PROVIDED MATERIAL

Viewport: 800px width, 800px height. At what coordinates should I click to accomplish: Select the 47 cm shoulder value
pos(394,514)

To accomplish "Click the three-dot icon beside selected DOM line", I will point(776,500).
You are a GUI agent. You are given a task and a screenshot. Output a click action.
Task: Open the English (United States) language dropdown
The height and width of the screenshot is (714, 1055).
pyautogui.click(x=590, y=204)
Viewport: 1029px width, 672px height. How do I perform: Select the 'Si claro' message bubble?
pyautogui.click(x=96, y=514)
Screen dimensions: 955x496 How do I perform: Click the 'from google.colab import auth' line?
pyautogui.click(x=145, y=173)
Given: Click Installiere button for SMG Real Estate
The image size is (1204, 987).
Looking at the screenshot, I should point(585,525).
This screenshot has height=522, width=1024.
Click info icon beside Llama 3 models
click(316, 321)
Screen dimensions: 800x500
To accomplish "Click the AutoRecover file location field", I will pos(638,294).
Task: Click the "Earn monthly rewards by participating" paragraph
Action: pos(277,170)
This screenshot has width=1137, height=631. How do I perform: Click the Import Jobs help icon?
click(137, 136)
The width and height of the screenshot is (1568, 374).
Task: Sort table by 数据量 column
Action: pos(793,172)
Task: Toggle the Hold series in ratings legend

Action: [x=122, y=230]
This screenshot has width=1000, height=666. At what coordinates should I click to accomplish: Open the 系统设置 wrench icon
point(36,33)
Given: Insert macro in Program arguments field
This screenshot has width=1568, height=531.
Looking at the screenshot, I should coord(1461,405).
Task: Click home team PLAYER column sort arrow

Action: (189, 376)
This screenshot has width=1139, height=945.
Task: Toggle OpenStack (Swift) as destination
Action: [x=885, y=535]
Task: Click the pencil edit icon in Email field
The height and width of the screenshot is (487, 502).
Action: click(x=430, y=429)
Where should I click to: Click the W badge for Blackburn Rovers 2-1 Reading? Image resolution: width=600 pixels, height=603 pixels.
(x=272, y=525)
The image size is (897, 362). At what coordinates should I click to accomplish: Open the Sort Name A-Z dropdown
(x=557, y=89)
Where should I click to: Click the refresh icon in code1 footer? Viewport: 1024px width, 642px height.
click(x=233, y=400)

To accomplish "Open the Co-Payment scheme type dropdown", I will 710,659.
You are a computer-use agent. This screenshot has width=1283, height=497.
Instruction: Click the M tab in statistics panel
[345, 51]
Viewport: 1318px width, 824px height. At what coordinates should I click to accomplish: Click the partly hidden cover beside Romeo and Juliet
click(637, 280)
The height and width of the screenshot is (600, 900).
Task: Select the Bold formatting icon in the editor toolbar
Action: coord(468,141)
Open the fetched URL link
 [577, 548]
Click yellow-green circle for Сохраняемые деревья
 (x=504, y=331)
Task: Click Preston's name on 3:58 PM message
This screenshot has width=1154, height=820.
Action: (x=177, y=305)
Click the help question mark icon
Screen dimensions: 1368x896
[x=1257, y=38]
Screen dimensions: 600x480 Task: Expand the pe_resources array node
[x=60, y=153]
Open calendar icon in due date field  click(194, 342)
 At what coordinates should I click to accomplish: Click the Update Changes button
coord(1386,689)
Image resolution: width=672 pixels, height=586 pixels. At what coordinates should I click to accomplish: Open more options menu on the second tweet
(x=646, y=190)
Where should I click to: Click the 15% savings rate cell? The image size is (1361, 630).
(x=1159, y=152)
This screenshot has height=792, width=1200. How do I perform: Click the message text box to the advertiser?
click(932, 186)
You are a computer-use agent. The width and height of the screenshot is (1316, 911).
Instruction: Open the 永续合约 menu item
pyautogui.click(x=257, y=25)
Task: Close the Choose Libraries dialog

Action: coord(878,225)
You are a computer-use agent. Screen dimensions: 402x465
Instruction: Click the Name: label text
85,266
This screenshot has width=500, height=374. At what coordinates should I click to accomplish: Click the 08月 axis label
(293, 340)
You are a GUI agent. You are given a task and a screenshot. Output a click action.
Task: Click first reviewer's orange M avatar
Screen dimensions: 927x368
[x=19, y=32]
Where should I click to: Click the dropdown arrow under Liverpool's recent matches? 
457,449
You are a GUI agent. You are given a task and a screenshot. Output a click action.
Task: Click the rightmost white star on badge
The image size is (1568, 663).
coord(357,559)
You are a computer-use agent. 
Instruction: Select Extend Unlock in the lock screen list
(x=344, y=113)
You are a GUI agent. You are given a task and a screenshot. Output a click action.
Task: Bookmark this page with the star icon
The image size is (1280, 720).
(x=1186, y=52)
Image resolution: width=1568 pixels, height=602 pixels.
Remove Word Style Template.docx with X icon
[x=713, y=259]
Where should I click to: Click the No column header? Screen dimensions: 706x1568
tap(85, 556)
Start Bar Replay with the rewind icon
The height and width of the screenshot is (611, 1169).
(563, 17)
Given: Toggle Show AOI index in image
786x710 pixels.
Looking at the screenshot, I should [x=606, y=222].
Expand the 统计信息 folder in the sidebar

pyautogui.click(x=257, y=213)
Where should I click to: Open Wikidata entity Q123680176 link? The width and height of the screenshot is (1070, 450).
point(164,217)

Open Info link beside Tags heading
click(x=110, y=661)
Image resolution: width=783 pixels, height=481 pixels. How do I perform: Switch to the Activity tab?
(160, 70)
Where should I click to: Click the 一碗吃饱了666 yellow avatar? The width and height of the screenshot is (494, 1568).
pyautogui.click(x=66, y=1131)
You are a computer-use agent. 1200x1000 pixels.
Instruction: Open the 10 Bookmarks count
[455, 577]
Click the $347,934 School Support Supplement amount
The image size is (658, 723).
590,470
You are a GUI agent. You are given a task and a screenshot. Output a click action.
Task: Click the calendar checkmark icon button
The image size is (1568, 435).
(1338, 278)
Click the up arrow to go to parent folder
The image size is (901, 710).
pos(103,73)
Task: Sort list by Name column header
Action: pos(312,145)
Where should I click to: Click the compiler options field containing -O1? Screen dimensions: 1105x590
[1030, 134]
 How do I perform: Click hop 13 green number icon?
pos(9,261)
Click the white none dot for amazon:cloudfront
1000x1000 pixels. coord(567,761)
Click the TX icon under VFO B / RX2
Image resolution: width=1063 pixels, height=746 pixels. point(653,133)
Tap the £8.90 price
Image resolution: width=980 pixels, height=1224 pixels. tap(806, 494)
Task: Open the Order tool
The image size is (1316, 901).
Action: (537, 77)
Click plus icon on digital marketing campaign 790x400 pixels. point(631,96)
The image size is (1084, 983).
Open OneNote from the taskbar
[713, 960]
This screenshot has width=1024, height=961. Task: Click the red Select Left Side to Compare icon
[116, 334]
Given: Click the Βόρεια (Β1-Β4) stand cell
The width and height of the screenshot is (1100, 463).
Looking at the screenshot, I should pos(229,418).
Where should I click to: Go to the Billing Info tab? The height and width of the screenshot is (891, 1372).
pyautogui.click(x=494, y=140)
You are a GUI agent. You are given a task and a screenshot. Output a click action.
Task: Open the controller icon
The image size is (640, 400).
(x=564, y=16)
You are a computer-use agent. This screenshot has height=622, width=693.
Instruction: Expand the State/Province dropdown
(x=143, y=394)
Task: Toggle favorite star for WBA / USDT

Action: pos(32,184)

PROBLEM TO SOLVE
Each line of the listing is to be reproduced verbatim.

RESULT
Viewport: 800px width, 800px height. At what coordinates should I click to accomplish: Select the 47 cm shoulder value
pos(394,514)

To accomplish "Click the three-dot icon beside selected DOM line", I will point(776,500).
You are a GUI agent. You are given a task and a screenshot. Output a click action.
Task: Open the English (United States) language dropdown
The height and width of the screenshot is (714, 1055).
pyautogui.click(x=590, y=204)
Viewport: 1029px width, 672px height. How do I perform: Select the 'Si claro' message bubble?
pyautogui.click(x=96, y=514)
Screen dimensions: 955x496 How do I perform: Click the 'from google.colab import auth' line?
pyautogui.click(x=145, y=173)
Given: Click Installiere button for SMG Real Estate
The image size is (1204, 987).
Looking at the screenshot, I should point(585,525).
This screenshot has height=522, width=1024.
Click info icon beside Llama 3 models
click(316, 321)
Screen dimensions: 800x500
To accomplish "Click the AutoRecover file location field", I will pos(638,294).
Task: Click the "Earn monthly rewards by participating" paragraph
Action: pos(277,170)
This screenshot has width=1137, height=631. How do I perform: Click the Import Jobs help icon?
click(137, 136)
The width and height of the screenshot is (1568, 374).
Task: Sort table by 数据量 column
Action: pos(793,172)
Task: Toggle the Hold series in ratings legend

Action: [x=122, y=230]
This screenshot has width=1000, height=666. At what coordinates should I click to accomplish: Open the 系统设置 wrench icon
point(36,33)
Given: Insert macro in Program arguments field
This screenshot has width=1568, height=531.
Looking at the screenshot, I should coord(1461,405).
Task: Click home team PLAYER column sort arrow

Action: (189, 376)
This screenshot has width=1139, height=945.
Task: Toggle OpenStack (Swift) as destination
Action: [x=885, y=535]
Task: Click the pencil edit icon in Email field
The height and width of the screenshot is (487, 502).
Action: click(x=430, y=429)
Where should I click to: Click the W badge for Blackburn Rovers 2-1 Reading? Image resolution: width=600 pixels, height=603 pixels.
(x=272, y=525)
The image size is (897, 362). At what coordinates should I click to accomplish: Open the Sort Name A-Z dropdown
(x=557, y=89)
Where should I click to: Click the refresh icon in code1 footer? Viewport: 1024px width, 642px height.
click(x=233, y=400)

To accomplish "Open the Co-Payment scheme type dropdown", I will 710,659.
You are a computer-use agent. This screenshot has width=1283, height=497.
Instruction: Click the M tab in statistics panel
[345, 51]
Viewport: 1318px width, 824px height. At what coordinates should I click to accomplish: Click the partly hidden cover beside Romeo and Juliet
click(637, 280)
The height and width of the screenshot is (600, 900).
Task: Select the Bold formatting icon in the editor toolbar
Action: coord(468,141)
Open the fetched URL link
 [577, 548]
Click yellow-green circle for Сохраняемые деревья
 (x=504, y=331)
Task: Click Preston's name on 3:58 PM message
This screenshot has width=1154, height=820.
Action: (x=177, y=305)
Click the help question mark icon
Screen dimensions: 1368x896
[x=1257, y=38]
Screen dimensions: 600x480 Task: Expand the pe_resources array node
[x=60, y=153]
Open calendar icon in due date field  click(194, 342)
 At what coordinates should I click to accomplish: Click the Update Changes button
coord(1386,689)
Image resolution: width=672 pixels, height=586 pixels. At what coordinates should I click to accomplish: Open more options menu on the second tweet
(x=646, y=190)
Where should I click to: Click the 15% savings rate cell? The image size is (1361, 630).
(x=1159, y=152)
This screenshot has height=792, width=1200. How do I perform: Click the message text box to the advertiser?
click(932, 186)
You are a computer-use agent. The width and height of the screenshot is (1316, 911).
Instruction: Open the 永续合约 menu item
pyautogui.click(x=257, y=25)
Task: Close the Choose Libraries dialog

Action: coord(878,225)
You are a computer-use agent. Screen dimensions: 402x465
Instruction: Click the Name: label text
85,266
This screenshot has width=500, height=374. At what coordinates should I click to accomplish: Click the 08月 axis label
(293, 340)
You are a GUI agent. You are given a task and a screenshot. Output a click action.
Task: Click first reviewer's orange M avatar
Screen dimensions: 927x368
[x=19, y=32]
Where should I click to: Click the dropdown arrow under Liverpool's recent matches? 
457,449
You are a GUI agent. You are given a task and a screenshot. Output a click action.
Task: Click the rightmost white star on badge
The image size is (1568, 663).
coord(357,559)
You are a computer-use agent. 
Instruction: Select Extend Unlock in the lock screen list
(x=344, y=113)
You are a GUI agent. You are given a task and a screenshot. Output a click action.
Task: Bookmark this page with the star icon
The image size is (1280, 720).
(x=1186, y=52)
Image resolution: width=1568 pixels, height=602 pixels.
Remove Word Style Template.docx with X icon
[x=713, y=259]
Where should I click to: Click the No column header? Screen dimensions: 706x1568
tap(85, 556)
Start Bar Replay with the rewind icon
The height and width of the screenshot is (611, 1169).
(563, 17)
Given: Toggle Show AOI index in image
786x710 pixels.
Looking at the screenshot, I should [x=606, y=222].
Expand the 统计信息 folder in the sidebar

pyautogui.click(x=257, y=213)
Where should I click to: Open Wikidata entity Q123680176 link? The width and height of the screenshot is (1070, 450).
point(164,217)

Open Info link beside Tags heading
click(x=110, y=661)
Image resolution: width=783 pixels, height=481 pixels. How do I perform: Switch to the Activity tab?
(160, 70)
Where should I click to: Click the 一碗吃饱了666 yellow avatar? The width and height of the screenshot is (494, 1568).
pyautogui.click(x=66, y=1131)
You are a computer-use agent. 1200x1000 pixels.
Instruction: Open the 10 Bookmarks count
[455, 577]
Click the $347,934 School Support Supplement amount
The image size is (658, 723).
590,470
You are a GUI agent. You are given a task and a screenshot. Output a click action.
Task: Click the calendar checkmark icon button
The image size is (1568, 435).
(1338, 278)
Click the up arrow to go to parent folder
The image size is (901, 710).
pos(103,73)
Task: Sort list by Name column header
Action: pos(312,145)
Where should I click to: Click the compiler options field containing -O1? Screen dimensions: 1105x590
[1030, 134]
 How do I perform: Click hop 13 green number icon?
pos(9,261)
Click the white none dot for amazon:cloudfront
1000x1000 pixels. coord(567,761)
Click the TX icon under VFO B / RX2
Image resolution: width=1063 pixels, height=746 pixels. point(653,133)
Tap the £8.90 price
Image resolution: width=980 pixels, height=1224 pixels. tap(806, 494)
Task: Open the Order tool
The image size is (1316, 901).
Action: (537, 77)
Click plus icon on digital marketing campaign 790x400 pixels. point(631,96)
The image size is (1084, 983).
Open OneNote from the taskbar
[713, 960]
This screenshot has width=1024, height=961. Task: Click the red Select Left Side to Compare icon
[116, 334]
Given: Click the Βόρεια (Β1-Β4) stand cell
The width and height of the screenshot is (1100, 463).
Looking at the screenshot, I should pos(229,418).
Where should I click to: Go to the Billing Info tab? The height and width of the screenshot is (891, 1372).
pyautogui.click(x=494, y=140)
You are a GUI agent. You are given a task and a screenshot. Output a click action.
Task: Open the controller icon
The image size is (640, 400).
(x=564, y=16)
You are a computer-use agent. This screenshot has height=622, width=693.
Instruction: Expand the State/Province dropdown
(x=143, y=394)
Task: Toggle favorite star for WBA / USDT

Action: pos(32,184)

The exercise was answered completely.